Record list:
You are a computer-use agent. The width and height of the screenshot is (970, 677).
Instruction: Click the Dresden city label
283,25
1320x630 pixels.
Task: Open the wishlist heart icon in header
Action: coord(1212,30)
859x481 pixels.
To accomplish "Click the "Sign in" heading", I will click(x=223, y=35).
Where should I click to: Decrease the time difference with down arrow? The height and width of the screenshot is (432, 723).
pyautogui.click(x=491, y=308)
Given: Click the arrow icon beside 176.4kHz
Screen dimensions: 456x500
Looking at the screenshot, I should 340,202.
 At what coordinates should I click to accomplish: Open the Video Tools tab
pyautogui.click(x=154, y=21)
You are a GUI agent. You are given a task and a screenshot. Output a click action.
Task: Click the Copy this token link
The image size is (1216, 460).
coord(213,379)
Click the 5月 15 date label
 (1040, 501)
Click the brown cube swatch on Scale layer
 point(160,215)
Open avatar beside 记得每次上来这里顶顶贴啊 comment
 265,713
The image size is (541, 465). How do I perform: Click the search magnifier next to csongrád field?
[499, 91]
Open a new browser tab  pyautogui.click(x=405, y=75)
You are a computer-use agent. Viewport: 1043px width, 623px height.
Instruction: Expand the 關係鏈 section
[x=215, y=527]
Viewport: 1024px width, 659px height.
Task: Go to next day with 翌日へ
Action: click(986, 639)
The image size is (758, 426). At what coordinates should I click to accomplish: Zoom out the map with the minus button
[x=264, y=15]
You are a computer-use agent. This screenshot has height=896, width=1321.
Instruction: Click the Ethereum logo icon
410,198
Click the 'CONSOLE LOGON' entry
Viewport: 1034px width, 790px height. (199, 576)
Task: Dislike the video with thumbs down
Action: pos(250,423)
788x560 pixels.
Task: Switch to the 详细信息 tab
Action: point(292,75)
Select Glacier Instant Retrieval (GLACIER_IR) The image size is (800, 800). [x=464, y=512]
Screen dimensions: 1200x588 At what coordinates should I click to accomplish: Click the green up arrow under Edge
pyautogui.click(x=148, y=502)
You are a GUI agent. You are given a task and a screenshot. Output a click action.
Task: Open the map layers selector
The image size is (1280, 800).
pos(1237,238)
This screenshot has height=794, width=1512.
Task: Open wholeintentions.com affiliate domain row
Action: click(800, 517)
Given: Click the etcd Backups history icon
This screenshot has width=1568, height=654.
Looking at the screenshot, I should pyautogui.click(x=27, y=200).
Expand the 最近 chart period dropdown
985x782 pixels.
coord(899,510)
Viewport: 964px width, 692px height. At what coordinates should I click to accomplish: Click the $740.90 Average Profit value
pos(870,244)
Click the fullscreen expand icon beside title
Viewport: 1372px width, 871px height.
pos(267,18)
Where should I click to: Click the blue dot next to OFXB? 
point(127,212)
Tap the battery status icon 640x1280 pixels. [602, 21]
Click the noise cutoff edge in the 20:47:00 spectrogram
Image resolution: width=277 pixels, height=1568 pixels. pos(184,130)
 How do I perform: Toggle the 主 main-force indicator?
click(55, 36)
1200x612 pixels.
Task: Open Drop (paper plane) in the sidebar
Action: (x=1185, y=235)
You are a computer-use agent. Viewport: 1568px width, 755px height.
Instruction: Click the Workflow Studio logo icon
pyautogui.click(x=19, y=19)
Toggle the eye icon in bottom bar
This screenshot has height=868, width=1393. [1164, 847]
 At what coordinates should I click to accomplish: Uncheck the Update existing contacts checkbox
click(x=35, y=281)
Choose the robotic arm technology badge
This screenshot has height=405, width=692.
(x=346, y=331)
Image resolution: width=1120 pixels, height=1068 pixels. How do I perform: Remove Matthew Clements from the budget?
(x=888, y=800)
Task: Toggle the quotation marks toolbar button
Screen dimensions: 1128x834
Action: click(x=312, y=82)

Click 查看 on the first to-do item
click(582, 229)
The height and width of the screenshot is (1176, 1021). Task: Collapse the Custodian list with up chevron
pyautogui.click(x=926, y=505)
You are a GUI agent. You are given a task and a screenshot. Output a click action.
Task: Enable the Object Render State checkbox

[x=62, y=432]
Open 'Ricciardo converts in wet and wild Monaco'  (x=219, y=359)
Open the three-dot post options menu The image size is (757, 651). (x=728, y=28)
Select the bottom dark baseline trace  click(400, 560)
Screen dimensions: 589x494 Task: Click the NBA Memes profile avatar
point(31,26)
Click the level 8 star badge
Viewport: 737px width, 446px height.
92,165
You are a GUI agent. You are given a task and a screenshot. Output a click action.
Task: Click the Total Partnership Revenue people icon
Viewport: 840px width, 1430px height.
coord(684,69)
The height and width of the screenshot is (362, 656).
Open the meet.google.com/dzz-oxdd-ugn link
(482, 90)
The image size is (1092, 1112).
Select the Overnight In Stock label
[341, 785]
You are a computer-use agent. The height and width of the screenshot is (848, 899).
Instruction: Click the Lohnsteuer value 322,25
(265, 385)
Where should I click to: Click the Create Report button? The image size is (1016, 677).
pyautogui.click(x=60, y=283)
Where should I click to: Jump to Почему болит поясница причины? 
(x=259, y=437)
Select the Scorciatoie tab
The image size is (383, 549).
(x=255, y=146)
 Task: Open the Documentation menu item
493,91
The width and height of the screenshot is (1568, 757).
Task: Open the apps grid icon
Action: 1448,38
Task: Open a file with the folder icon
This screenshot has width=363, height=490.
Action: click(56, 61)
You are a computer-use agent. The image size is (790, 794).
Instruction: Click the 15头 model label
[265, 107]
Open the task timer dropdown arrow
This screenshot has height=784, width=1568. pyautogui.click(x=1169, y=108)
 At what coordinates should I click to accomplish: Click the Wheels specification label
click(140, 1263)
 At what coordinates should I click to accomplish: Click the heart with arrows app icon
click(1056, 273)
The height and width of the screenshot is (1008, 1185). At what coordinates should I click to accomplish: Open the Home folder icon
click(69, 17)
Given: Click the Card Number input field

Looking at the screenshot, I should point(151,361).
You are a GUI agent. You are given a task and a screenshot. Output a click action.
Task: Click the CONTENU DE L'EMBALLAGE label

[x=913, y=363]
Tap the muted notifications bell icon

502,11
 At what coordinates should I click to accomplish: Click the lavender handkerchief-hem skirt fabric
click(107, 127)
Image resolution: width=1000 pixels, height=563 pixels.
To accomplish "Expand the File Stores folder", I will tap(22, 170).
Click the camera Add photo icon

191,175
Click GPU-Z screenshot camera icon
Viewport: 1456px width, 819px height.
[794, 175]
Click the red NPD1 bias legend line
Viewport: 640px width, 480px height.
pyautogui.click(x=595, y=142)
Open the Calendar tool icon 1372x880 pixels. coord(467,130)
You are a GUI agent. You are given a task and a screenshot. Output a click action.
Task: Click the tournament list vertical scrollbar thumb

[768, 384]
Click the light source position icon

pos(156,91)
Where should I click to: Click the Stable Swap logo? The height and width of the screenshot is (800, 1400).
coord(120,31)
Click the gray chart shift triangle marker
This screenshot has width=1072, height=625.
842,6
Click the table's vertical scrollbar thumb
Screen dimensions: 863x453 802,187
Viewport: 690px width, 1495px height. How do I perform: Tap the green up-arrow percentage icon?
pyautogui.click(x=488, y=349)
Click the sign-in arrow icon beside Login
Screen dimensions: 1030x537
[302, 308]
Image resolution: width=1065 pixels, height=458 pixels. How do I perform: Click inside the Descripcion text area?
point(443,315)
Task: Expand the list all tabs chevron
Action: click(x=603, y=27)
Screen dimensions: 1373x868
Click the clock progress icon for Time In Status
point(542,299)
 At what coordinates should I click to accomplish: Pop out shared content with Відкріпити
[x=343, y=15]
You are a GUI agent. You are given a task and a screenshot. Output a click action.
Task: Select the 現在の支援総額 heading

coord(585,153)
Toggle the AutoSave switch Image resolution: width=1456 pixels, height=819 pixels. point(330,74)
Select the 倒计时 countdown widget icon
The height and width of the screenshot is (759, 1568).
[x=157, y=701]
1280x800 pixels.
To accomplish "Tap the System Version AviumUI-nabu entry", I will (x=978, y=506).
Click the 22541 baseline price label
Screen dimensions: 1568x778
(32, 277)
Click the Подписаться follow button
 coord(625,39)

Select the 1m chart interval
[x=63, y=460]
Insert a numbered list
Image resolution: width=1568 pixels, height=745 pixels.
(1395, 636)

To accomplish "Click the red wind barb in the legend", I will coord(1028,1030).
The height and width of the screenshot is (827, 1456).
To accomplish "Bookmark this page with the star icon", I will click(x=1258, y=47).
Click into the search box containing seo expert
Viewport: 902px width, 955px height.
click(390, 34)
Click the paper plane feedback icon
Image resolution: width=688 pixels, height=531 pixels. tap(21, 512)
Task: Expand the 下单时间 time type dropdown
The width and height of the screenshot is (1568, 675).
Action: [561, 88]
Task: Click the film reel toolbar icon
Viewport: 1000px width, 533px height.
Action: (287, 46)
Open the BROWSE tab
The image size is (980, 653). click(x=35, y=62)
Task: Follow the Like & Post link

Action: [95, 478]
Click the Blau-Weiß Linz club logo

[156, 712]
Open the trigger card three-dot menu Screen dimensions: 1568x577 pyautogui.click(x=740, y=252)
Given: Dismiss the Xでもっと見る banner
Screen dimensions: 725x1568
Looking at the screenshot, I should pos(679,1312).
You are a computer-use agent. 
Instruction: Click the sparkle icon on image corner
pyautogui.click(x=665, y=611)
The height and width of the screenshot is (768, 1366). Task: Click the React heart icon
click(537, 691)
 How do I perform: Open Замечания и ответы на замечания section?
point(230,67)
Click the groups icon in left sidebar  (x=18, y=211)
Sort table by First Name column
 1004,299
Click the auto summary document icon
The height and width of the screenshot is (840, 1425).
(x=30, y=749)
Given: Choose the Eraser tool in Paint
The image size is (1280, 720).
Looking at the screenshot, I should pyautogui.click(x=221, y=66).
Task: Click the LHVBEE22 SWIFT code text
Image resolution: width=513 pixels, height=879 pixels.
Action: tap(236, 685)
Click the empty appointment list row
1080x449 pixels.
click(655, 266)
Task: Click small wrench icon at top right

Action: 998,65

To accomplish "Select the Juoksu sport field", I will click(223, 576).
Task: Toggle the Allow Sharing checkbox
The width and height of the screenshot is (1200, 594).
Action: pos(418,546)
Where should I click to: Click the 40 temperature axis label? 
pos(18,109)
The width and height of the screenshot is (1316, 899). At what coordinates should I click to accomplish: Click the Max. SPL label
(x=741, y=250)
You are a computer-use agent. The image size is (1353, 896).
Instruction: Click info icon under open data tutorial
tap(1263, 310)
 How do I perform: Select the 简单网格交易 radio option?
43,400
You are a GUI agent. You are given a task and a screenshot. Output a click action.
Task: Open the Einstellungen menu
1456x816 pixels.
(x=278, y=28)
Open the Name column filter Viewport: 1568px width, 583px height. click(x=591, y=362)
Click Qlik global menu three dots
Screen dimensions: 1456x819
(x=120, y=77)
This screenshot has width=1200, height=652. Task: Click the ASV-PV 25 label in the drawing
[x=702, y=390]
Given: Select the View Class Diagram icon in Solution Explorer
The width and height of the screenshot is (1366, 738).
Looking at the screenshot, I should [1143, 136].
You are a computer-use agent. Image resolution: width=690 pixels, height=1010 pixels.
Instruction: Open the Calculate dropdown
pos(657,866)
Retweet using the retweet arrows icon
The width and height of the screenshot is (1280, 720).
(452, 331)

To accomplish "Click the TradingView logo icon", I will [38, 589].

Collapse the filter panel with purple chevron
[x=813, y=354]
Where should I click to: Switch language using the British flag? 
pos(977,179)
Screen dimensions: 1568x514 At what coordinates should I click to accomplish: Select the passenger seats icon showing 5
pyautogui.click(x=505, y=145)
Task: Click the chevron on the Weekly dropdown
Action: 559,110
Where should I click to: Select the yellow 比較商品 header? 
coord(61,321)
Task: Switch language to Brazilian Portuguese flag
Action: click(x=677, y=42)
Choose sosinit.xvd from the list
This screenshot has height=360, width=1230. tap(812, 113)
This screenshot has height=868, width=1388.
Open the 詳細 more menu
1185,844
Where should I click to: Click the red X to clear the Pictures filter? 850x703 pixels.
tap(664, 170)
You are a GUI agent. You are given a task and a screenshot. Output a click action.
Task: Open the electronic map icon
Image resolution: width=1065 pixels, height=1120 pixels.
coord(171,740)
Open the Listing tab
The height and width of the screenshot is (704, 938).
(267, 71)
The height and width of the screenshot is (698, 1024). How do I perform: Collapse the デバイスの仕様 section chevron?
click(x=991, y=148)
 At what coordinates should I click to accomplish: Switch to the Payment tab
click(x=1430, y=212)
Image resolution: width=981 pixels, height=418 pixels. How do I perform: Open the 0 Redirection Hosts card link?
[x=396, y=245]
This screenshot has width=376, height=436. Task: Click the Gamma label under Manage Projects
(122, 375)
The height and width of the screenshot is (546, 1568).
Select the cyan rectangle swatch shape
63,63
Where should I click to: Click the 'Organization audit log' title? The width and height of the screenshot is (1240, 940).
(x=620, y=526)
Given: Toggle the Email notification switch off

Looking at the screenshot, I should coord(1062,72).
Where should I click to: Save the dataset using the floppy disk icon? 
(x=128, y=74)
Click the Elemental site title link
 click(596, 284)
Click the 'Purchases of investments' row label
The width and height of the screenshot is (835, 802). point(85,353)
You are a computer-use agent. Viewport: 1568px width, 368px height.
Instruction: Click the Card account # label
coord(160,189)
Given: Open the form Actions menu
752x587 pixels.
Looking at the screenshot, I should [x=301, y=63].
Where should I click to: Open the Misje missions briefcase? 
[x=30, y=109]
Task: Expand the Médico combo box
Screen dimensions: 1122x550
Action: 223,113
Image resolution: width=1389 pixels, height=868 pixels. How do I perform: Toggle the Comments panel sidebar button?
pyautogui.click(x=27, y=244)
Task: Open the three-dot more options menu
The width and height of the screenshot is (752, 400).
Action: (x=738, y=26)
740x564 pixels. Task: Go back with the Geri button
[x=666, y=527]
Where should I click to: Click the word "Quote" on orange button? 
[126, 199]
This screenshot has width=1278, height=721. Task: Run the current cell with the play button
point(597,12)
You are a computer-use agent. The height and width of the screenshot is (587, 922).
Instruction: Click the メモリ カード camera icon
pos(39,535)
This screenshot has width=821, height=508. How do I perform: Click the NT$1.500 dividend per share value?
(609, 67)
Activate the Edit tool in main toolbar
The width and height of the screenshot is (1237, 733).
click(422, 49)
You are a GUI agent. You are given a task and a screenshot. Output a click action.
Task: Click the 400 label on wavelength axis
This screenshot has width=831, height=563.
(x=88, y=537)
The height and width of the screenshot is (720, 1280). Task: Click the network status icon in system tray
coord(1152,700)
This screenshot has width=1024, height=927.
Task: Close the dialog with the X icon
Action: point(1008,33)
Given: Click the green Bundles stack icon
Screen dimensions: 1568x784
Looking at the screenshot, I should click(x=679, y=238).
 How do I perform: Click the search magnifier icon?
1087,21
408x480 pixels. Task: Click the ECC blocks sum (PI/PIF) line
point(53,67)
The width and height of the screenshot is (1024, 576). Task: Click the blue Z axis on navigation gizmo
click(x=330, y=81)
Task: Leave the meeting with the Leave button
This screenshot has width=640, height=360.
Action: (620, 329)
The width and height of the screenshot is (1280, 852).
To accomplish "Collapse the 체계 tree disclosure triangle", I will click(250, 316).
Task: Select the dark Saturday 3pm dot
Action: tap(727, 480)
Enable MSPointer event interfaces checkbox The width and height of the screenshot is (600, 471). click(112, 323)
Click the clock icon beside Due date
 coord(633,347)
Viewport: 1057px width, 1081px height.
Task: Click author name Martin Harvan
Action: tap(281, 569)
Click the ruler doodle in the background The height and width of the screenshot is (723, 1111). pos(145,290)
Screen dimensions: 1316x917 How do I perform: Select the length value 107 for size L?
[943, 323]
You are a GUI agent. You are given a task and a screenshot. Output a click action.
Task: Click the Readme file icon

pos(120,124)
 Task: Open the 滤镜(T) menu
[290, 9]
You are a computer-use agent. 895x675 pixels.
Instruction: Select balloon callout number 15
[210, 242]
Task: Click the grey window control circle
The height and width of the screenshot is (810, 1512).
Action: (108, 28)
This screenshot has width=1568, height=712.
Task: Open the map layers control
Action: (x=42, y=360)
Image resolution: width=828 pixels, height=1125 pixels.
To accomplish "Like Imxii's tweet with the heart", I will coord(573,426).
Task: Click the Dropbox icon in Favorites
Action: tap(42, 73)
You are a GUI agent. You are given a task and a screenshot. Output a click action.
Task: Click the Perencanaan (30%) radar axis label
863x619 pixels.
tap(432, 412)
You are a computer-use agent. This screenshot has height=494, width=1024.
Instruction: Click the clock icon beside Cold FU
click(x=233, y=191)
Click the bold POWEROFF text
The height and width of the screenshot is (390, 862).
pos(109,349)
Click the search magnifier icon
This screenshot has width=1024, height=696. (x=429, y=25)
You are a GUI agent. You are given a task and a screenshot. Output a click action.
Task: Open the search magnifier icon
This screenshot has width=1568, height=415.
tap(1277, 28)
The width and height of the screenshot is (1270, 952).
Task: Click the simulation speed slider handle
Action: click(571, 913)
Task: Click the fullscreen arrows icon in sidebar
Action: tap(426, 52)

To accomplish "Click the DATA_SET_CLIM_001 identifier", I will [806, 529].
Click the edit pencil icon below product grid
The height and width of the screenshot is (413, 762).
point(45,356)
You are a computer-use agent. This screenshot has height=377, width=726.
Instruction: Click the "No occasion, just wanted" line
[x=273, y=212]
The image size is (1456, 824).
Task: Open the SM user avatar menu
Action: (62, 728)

Stated task: Copy out the stretch of the records above from the line containing "Given: Choose the Eraser tool in Paint" through the line containing "pos(18,109)", with no changes at all.

Output below:
Given: Choose the Eraser tool in Paint
The image size is (1280, 720).
Looking at the screenshot, I should pyautogui.click(x=221, y=66).
Task: Click the LHVBEE22 SWIFT code text
Image resolution: width=513 pixels, height=879 pixels.
Action: tap(236, 685)
Click the empty appointment list row
1080x449 pixels.
click(655, 266)
Task: Click small wrench icon at top right

Action: 998,65

To accomplish "Select the Juoksu sport field", I will click(223, 576).
Task: Toggle the Allow Sharing checkbox
The width and height of the screenshot is (1200, 594).
Action: pos(418,546)
Where should I click to: Click the 40 temperature axis label? 
pos(18,109)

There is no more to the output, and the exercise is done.